1.2.1 | First generation H1 antihistamines

Classic H1 receptor antagonists before the 1970s are commonly referred to the first-generation H1 antihistamines, such as chlorphenamine, diphenhydramine, promethazine, tripelennamine, and so on. First-generation H1 antihistamines are used to treat allergic reactions such as urticaria, allergic rhinitis, bronchial asthma, antipruritic, and antiemetic, etc 18. The curative effect is definite. However, because of its short half-life, it must be given many times and the dosage is larger compared with the second-generation H1 antihistamines. First-generation H1 antihistamines, also known as sedating antihistamines, penetrate well through the blood-brain barrier and bind to the histamine receptors of the central nervous system. Then it can produce inhibitory and excitatory effects on the central nervous system, manifested as hallucinations, drowsiness, decreased alertness, or restlessness, tension, insomnia, etc19. Almost all the first-generation antihistamines have a sedative effect, especially hydroxyzine, cyproheptadine, and diphenhydramine. Due to poor selectivity for H1 receptors, as well as block cholinergic receptors and serotonin activity, the incidence of dry mouth, tachycardia, gastrointestinal disorders, dementia, and other adverse reactions is high 20, 21. Therefore, in recent years, except for a few local applications or recurrent applications, most first-generation H1 antihistamines have withdrawn from the market.

| Second generation H1 antihistamines

Second-generation H1 antihistamines include loratadine, imidazoline, terfenadine, and so on. In addition to their high histamine H1 receptor selectivity, they also have other anti-allergic effects, such as antagonizing intercellular adhesion molecules (ICAM). Compared with the first-generation H1 antihistamines, Second-generation H1 antihistamines have obvious advantages. It has lower lipotropy, rarely through the blood-brain barrier, and not a competitive priority and peripheral H1 receptor 22, 23. Because of its long half-life, the dosage used is relatively small. What’s more, with low or no sedation, there are fewer side effects such as sedation, drowsiness, and dry mouth, so they are also called non-sedating antihistamines24. However, they also have some defects. The second-generation H1 antihistamines like ketotifen, cetirizine, nitrogen, and acrivastine, still have a relatively light central sedative effect. Astemizole, azelastine, and ketotifen can stimulate increased appetite and lead to increased weight, of which astemizole is the most serious.

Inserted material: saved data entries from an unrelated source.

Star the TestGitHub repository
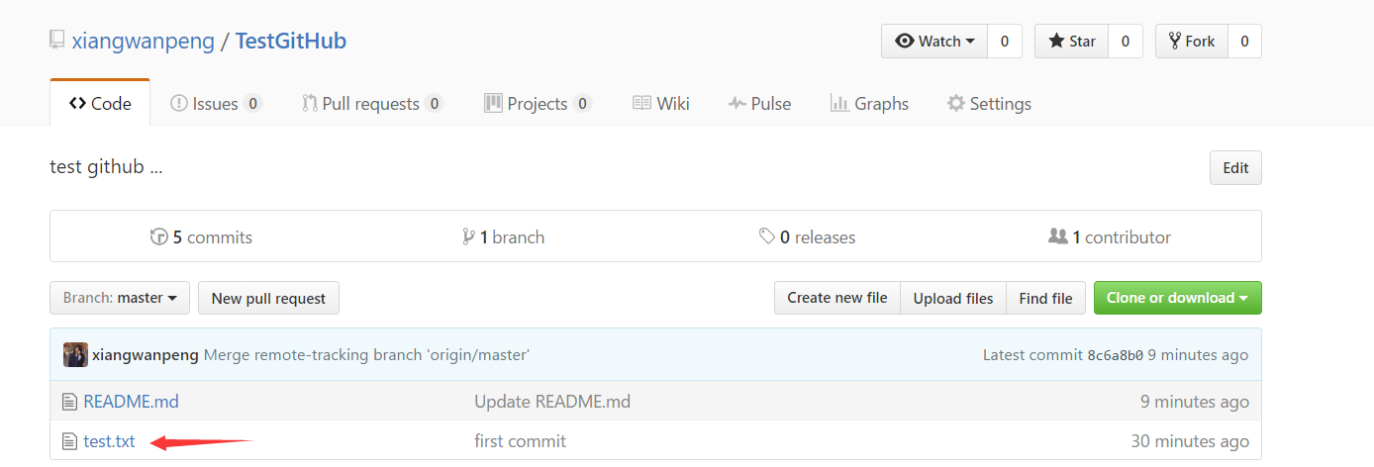This screenshot has height=467, width=1374. (1072, 42)
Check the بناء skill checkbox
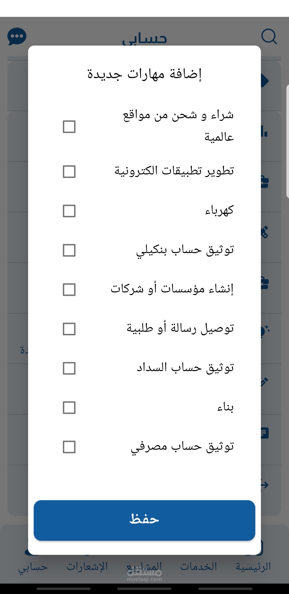This screenshot has width=289, height=594. [x=69, y=408]
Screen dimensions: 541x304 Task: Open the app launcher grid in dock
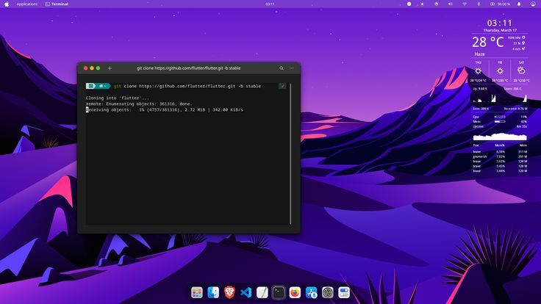coord(197,293)
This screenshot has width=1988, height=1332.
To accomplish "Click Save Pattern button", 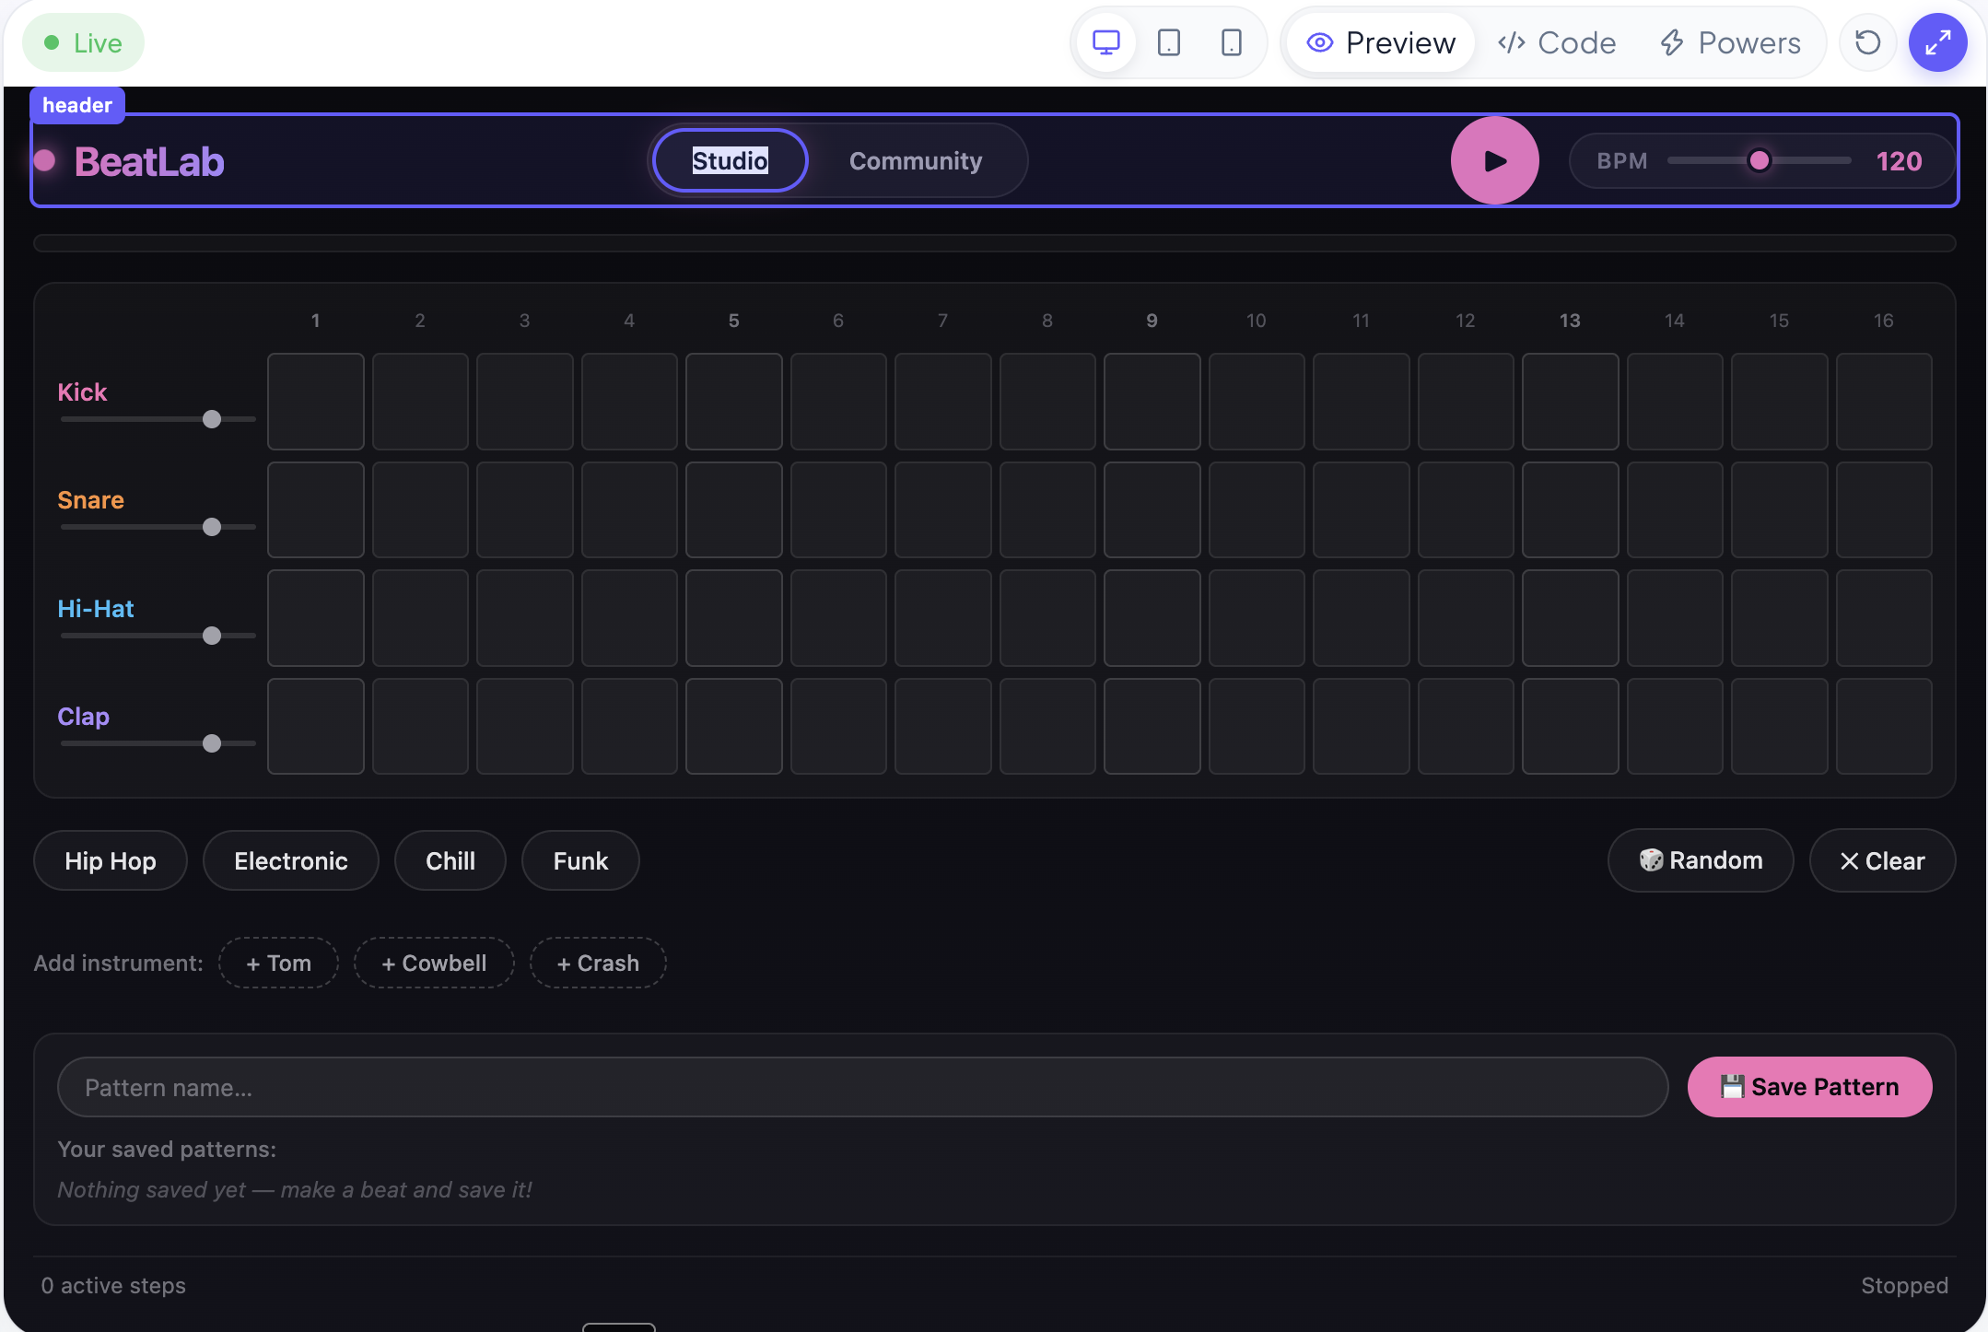I will [x=1809, y=1087].
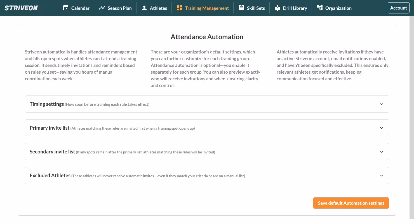Click the Skill Sets clipboard icon

coord(241,8)
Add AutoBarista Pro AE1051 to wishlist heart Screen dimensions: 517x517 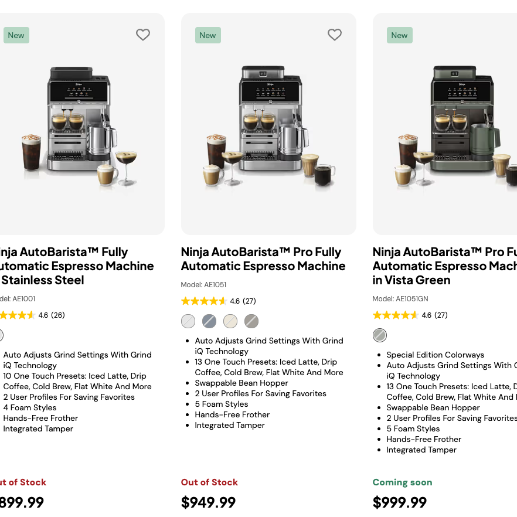coord(334,35)

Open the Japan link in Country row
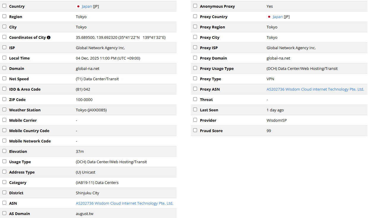[x=87, y=6]
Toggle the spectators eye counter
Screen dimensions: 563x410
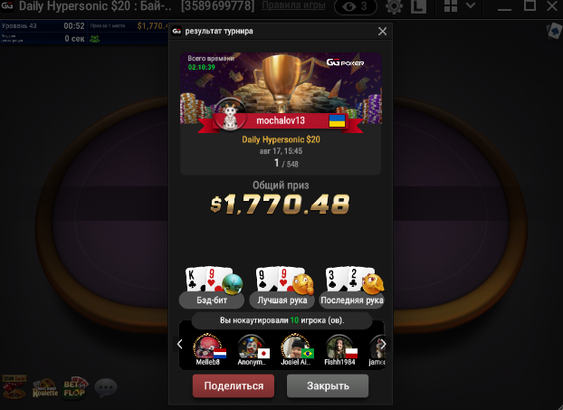[x=356, y=6]
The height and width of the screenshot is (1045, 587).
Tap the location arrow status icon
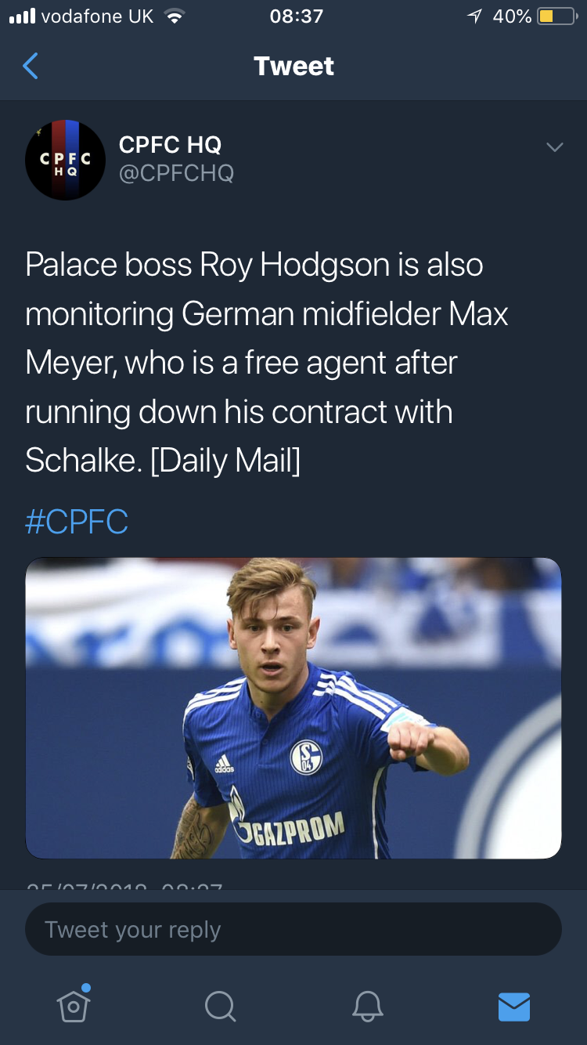(474, 16)
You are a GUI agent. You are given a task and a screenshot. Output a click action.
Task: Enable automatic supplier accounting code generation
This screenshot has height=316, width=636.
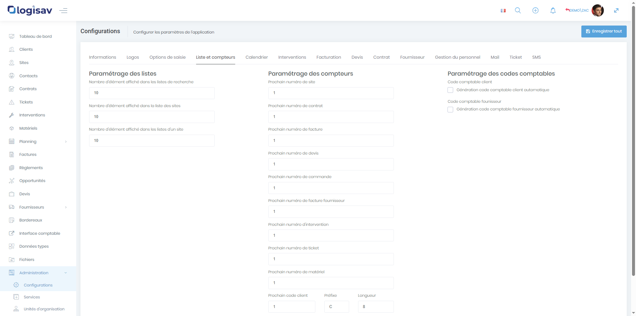tap(450, 109)
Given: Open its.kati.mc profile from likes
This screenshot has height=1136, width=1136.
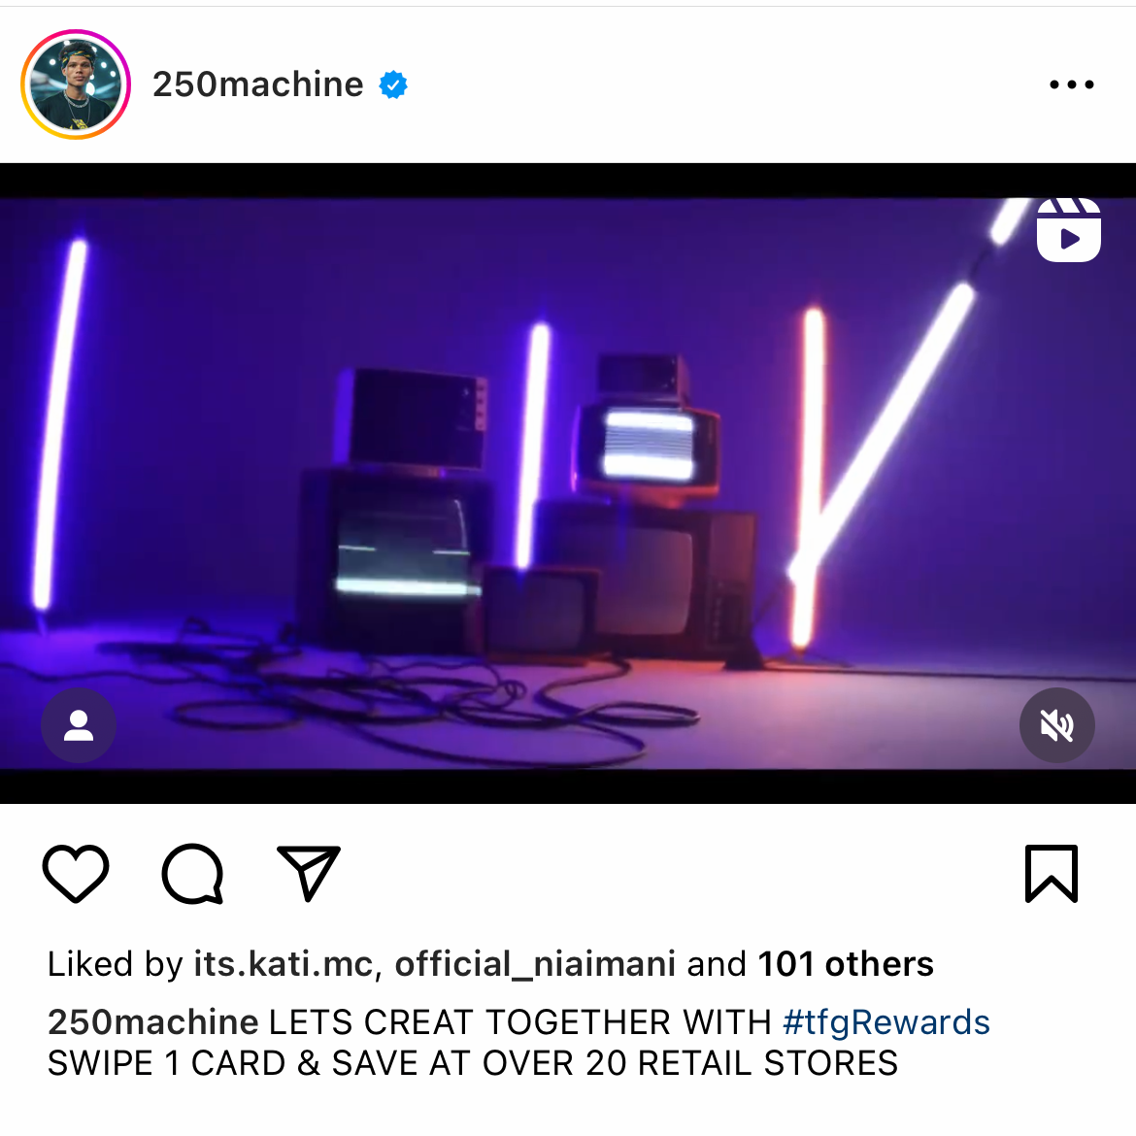Looking at the screenshot, I should [x=283, y=964].
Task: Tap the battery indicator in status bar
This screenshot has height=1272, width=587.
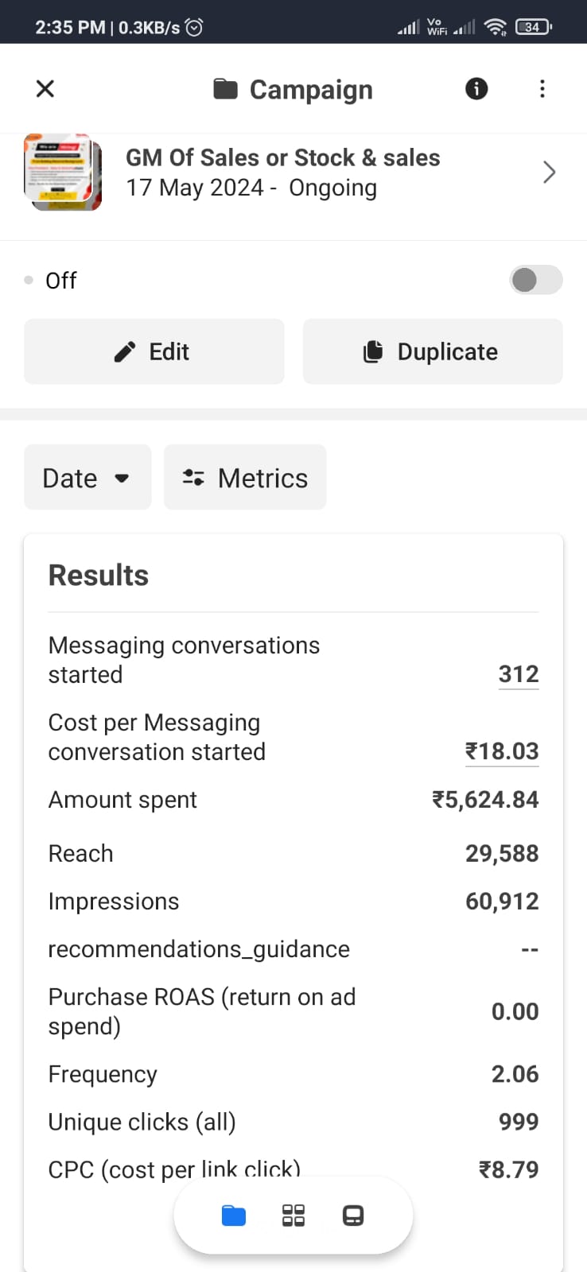Action: pyautogui.click(x=533, y=27)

The most serious adverse reaction is cardiotoxicity especially induced by terfenadine and astemizole, followed by loratadine, Ketotifen, and cetirizine, etc25, 26. Among the adverse reactions of the cardiovascular system, arrhythmia was the most common clinical picture. Although the incidence of such adverse reactions is relatively low, the consequences are severe.

| New H1 antihistamines

In recent decades, new second-generation antihistamines27—a modified version of a second-generation antihistamine have been introduced. The new second-generation antihistamines are derived from the active metabolites or optical isomers of second-generation antihistamines, such as desloratadine, levocetirizine, and fexofenadine. It is effective and has few adverse reactions, and no serious adverse reactions have been reported so far.

H2 antihistamines

Histamine H2 receptor antagonists include cimetidine, ranitidine, and famotidine, etc 28. The H2 receptor antagonist can selectively block the H2 receptor on the cell membrane, resulting in the production of cAMP in the cell wall and the decrease of gastric acid secretion. It can also partially block the secretion of gastric acid caused by histamine, pentagastrin, cholinergic drugs, and stimulation of the vagus nerve29. Mainly used for the treatment of gastric and duodenal ulcers30,Some studies have found that histamine H2 receptor antagonist (H2RA) can also improve the symptoms of heart failure (HF) patients31, 32. Histamine H2 receptor antagonists are safe drugs with a low incidence of serious adverse reactions. For the patients who are old age, with kidney function or other diseases is easy to produce adverse reactions like common diarrhea, headache, lethargy, fatigue, myalgia, constipation, and so on33, 34.